Önce Osmanlıca konusuna bakalım. Dil konusunda o kadar yetenekli bir milletiz ki Osmanlıca bilmemekle eksik kalıyorduk. 21’inci yüzyılda güzelim Türkiye’mde, tüm dillerde vatandaşlar o kadar güzel anlaşıyor ki! Bırakın coğrafi bölgelerdeki farklılığımızı, bir şehirden diğerine birbirimizi anlamak için tercümana ihtiyaç var. Türkçe konuşan vatandaşlarımın, İstanbul Türkçesini, Muğla yöresinin Türkçe vurgularını, Erzurum yöresindeki Türkçemizi hatırlayın, yüzünüzde bir tebessüm görüyorum. Kürtçe konuşuyoruz diyen vatandaşlarımızın çoğunun kendi aralarında anlaşamadığını bizzat ben görüp duymuşumdur. Karadenizli sevgili kardeşlerimin, hoş konuşmalarını anlamakta zorlandığımı hatta onların birbirlerine kızarak, bu dağ tarafından biz deniz kıyısından gibi sataşmalarla konuştukları dilin farklılığını ortaya koyduklarını görmüşüzdür.

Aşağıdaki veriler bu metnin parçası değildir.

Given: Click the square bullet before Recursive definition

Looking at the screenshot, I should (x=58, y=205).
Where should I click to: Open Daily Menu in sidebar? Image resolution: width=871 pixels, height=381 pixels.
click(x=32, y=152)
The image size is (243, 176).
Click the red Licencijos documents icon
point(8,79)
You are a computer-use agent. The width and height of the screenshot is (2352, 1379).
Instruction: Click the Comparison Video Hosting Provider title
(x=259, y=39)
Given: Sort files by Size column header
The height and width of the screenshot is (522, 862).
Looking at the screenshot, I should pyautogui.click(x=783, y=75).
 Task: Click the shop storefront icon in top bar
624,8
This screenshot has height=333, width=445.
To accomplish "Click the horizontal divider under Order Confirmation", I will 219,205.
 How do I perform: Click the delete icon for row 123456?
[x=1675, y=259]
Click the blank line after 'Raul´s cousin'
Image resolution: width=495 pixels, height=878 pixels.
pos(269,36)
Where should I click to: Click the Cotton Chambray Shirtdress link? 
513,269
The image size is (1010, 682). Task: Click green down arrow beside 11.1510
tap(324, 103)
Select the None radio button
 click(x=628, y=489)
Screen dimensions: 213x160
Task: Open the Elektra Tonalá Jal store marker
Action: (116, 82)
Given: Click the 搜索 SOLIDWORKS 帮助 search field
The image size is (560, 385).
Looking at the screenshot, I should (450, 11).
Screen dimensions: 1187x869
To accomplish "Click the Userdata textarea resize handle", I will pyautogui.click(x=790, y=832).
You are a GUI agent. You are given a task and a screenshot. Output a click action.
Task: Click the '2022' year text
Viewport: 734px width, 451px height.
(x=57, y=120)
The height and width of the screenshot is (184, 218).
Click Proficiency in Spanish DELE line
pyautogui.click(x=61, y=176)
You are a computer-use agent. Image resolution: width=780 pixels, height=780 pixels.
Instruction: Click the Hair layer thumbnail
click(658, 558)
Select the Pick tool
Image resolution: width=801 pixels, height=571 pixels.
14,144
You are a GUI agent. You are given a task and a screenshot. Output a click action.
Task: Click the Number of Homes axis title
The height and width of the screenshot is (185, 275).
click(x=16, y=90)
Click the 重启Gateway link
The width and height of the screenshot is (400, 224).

İnsanların anlaşmaları için ortak dil kullanmak şart, ancak esas anlaşma gönüllerde olandır. Gönülden anlaşıp sevgiyi sözcüklerle paylaşmak esastır. Bazen gönüllerle anlaşıp, gözlerle bile birbirimizi anlar severiz ve bu sevgi asırlarca sarsılmadan sürebilir. Türk milleti dediğimiz muhteşem mozaiğin en kaynaştığı birbirine dil farklılıkları olsa bile gönüllerden bağlandığı en kutsal ocak ASKER OCAĞIDIR.
ASKER OCAĞI zengin fakir, güzel çirkin diye sıfatların olmaması için tek tip üniforma kılık kıyafet birliği esası ile gençleri bir ülkü etrafında toplayan bir yapıdır. Bu yapının içinde yer alan insanların öyle arkadaşlıkları dostlukları oluşur ki yörelerimizi kaynaştıran en büyük harç budur. Ölüm tehlikesi altında birbirine canını emanet ettiğin, koşulsuz güvendiğin, icabında lokmayı bölüştüğün insanın sivil hayatında zenginmiş fakirmiş gibi konularını bilmezsin. Zaten bunların önemi de kalmamıştır. Özetle asker ocağını PEYGAMBER OCAĞI YAPAN değerlerin bir kısmını böyle özetledim. Anadolu’nun bilge insanları, askerliğin erkek evladına neler kattığını çok iyi bildiği için yüzyıllardır askerlik yapmayanı adamdan saymamış, kız bile vermemiştir. Paramı öder askerlik görevinden kaçarım diyen benim zavallı gençlerim, hayatlarının en güzel anılarının en güzel derslerinin kaçtığının farkında değiller, onlar adına çok üzgünüm.
Bu haftaki iki önemli gündemi sizlere çok kısaca arz ettim. Benim bu iki konudan çıkarımım şu, toplumumuzu yeterince bölmeyi başaramayanlar bizlerin Dil olarak daha da anlaşmamamız için aslında dil bile olmayan Farsça ve Arapçanın harmanlanması ile ortaya çıkan Osmanlıcayı ortaya atıyorlar biraz daha zor anlaşalım diye. Bununla da kalmıyorlar gönüllerde anlaşılan hem de ölümüne anlaşılan ASKERLİK gibi kutsal bir görevi sulandırarak toplumu tam ortasından bölüyorlar. Vatandaşın kafasında beliren algı şu; FAKİRLER ASKERLİK YAPAR, ZENGİN HAYATINI YAŞAR. Yazık bu milletin varoluşu için yıllardır ortaya konan onca emek iktidarın paragözlüğü yüzünden heder oluyor. Bu kötülükleri görmeyen ve hala bu adamlara yazıları, sözleri, alkışları ve oyları ile destek verenler Gözünüz aydın! Bütün bunlara seyirci kalan bizlere de yazıklar olsun.